*Required work*
For the data below, report the number of lines that contain the string "computer" and nothing else.
○ ○ ○ ○ ○
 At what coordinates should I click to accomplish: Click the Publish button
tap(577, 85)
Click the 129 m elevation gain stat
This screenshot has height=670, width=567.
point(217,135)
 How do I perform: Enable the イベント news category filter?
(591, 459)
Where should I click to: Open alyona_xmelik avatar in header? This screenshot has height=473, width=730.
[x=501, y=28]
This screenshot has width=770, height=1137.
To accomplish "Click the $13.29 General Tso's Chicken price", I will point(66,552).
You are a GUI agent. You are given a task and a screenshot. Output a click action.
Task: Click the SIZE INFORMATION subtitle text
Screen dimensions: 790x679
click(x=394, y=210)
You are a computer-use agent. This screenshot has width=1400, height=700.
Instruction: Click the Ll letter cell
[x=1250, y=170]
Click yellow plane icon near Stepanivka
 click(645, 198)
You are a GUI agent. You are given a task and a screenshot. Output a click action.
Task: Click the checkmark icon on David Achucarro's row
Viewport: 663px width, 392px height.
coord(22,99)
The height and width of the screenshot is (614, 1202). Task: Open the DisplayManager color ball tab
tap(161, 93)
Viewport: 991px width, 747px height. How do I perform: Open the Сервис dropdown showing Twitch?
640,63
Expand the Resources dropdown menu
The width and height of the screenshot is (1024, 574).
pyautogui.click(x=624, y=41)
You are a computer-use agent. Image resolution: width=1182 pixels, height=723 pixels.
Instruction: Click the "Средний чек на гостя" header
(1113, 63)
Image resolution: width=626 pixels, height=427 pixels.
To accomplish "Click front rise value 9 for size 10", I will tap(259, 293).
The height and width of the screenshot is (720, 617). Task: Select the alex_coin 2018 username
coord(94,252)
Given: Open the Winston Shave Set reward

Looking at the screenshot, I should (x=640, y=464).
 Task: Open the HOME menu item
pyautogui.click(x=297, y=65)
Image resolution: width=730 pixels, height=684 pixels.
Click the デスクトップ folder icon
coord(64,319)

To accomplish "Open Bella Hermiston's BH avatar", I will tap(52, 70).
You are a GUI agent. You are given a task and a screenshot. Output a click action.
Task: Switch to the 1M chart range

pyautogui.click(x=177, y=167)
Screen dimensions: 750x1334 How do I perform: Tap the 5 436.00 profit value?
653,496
○ ○ ○ ○ ○
*Exercise output*
2